# yeah



## Volt-Schwibe (Jan 12, 2003)

i finally got ahold of a 2 7/8" hole saw for my case, and i am soon going to drop my pc back into it. this will be this particular PC's 35th case transfer. after seeing it run in 14 different cases, i am sure that my mini tower is the best, but i like this other thing i am working on better. you guys will be seeing it soon, and i am gonna be laughed at big for this one. (remember, i like the nostalgia and the crap like that, so think old.) 


and while i am here, has anyone else succesfully routed the cd roms and floppy to an outside location? i am working on something for someone, and they want their cds and floppy in a small case on the desk, and the rest of the machine hidden. and i will say this...

it is really hard to make a 5 foot cable that has a full floppy cable, and a full ide cable, a cd audio cable, and power for the silly things....(think of the number of conductors, and i did it with one color of wires, except the mini rg-8 coaxial wire i used for the audio cable)

but give me a soldering iron, and leave me alone for a day....

now i just need to finish welding the drive box...
and i have to find some sort of a way to plug this fat cable into the back of the pc....( other than simply diving through a hole in the case and plugging into the board like it is now)

~BoB~


----------



## merlin (Sep 25, 2002)

> but give me a soldering iron, and leave me alone for a day....

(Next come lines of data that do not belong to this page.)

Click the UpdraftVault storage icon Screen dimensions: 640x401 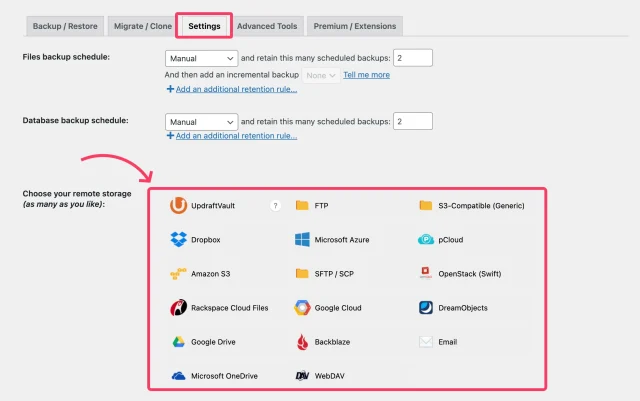point(178,206)
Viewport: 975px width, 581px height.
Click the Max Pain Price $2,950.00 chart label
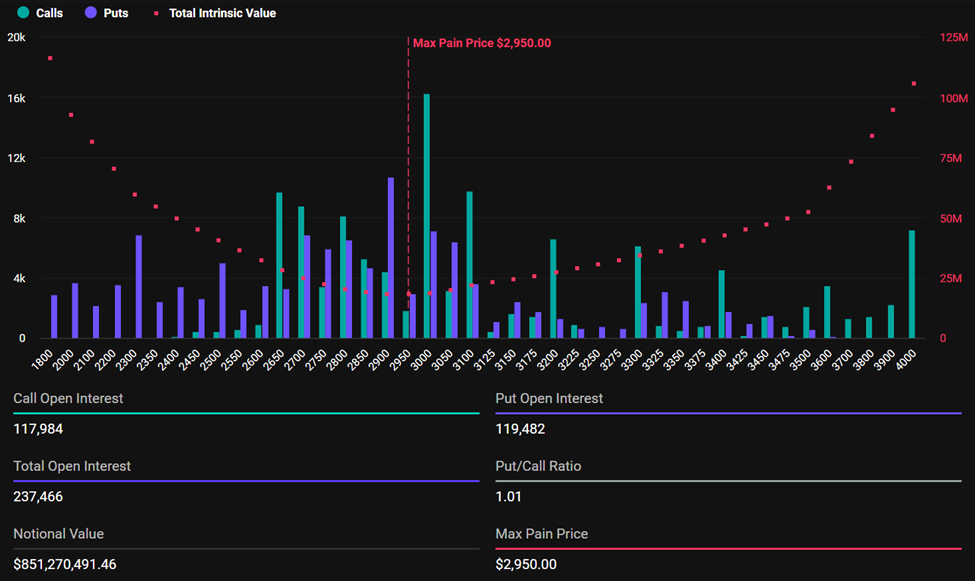click(x=482, y=43)
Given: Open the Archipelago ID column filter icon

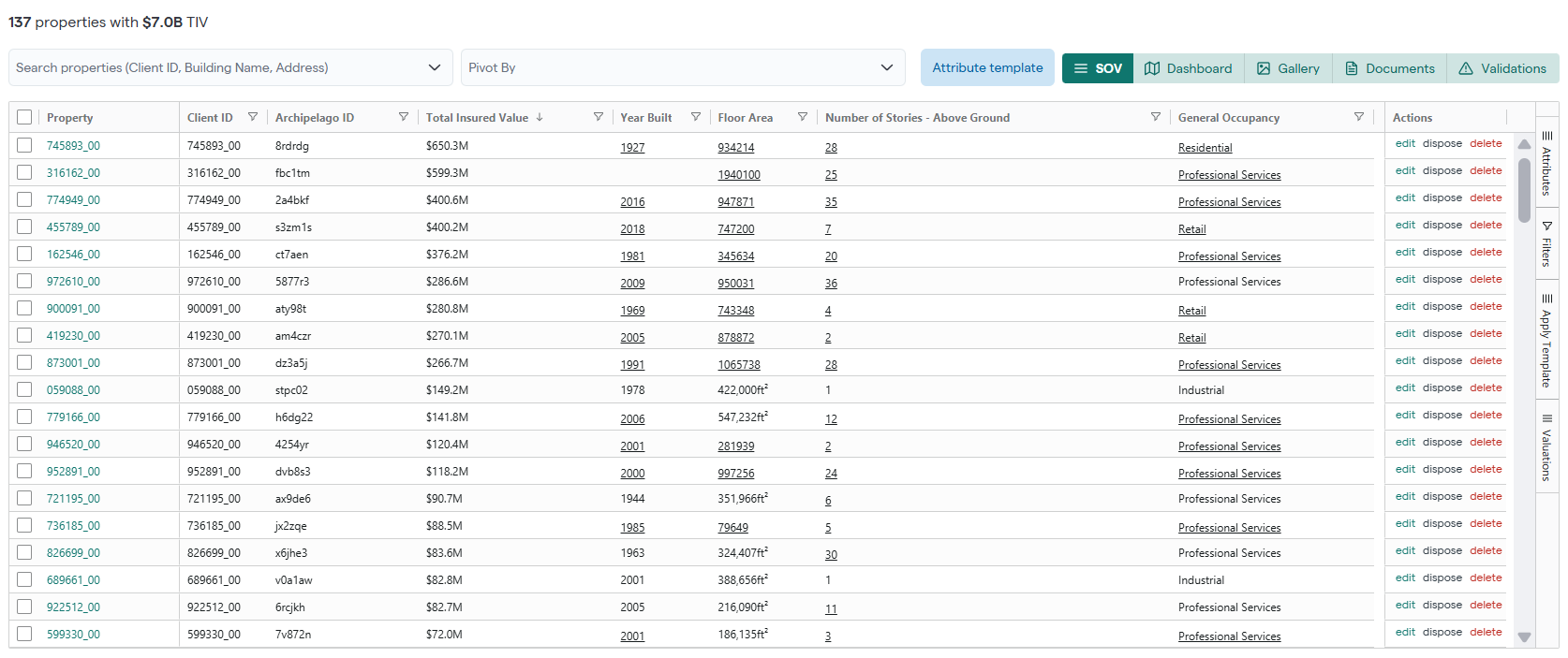Looking at the screenshot, I should pyautogui.click(x=404, y=117).
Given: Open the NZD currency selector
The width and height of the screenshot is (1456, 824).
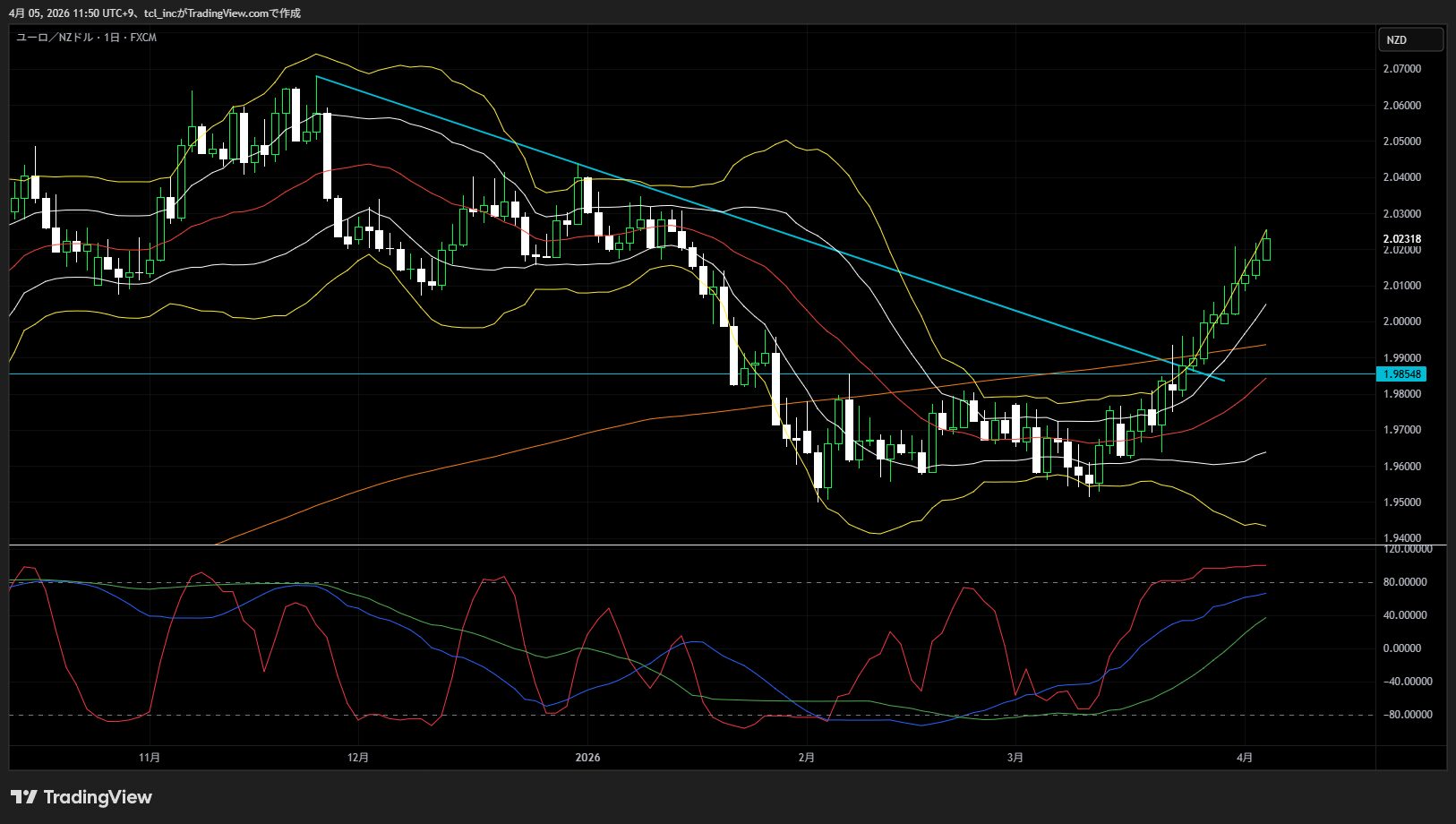Looking at the screenshot, I should 1409,39.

I can do that for more than a day, lol 

Bob, what kind of a tool you use for welding ?


----------



## johnwill (Sep 26, 2002)

If you run the IDE cable 5 feet, it's likely the CD won't work. OTOH, there are USB floppies and CD's available that would allow you to do what you are speaking of without any reliability issues. In truth, I don't see the point in extending the floppy, I rarely use them nowadays, and I wouldn't have an issue if they were hidden.


----------



## Jason (Dec 30, 2001)

Johnwill beat me to it, but yeah, try USB or if you have the money SCSI. Any chance of getting pics?


----------



## Volt-Schwibe (Jan 12, 2003)

*ok, alot closer to 2.5 feet*

i guess it isnt 5 feet. it is closer to two and a half. it is 29 inches worth of cable, and after going to the whole way, it works fine, its just ugly. i am wondering why you say 5 feet of ide cable wouldnt work. is there something i dont know about ide cables? 


and as far as what i use to do my welding, i have to use other peoples equipment when it comes to things like that. but so far i have been using a wire feed arc welder without a gas bottle. it seems to be working just fine on the steel, but i havent managed to get any aluminum peices welded without it looking like a two year old did it. 

anyways, i am hoping to get a battery for my camera soon, and then i will be able to post pics.

~BoB~


----------



## johnwill (Sep 26, 2002)

*Re: ok, alot closer to 2.5 feet*



bob vila said:


> *i guess it isnt 5 feet. it is closer to two and a half. it is 29 inches worth of cable, and after going to the whole way, it works fine, its just ugly. i am wondering why you say 5 feet of ide cable wouldnt work. is there something i dont know about ide cables? *


Well, there's probably a lot that both of us don't know about IDE cables, but I probably have an advantage, being a practicing EE.  Long runs of high speed signals, such as IDE controller to disk communication, will seriously degrade very quickly in a long cable run. IDE signals are single-ended voltages, not differential current like twisted pair Ethernet.

Did you ever wonder why the 80 conductor cables for ATA-100 and ATA-133 drives are always so short? It's because if they were much longer, reliable communications would not be possible.


----------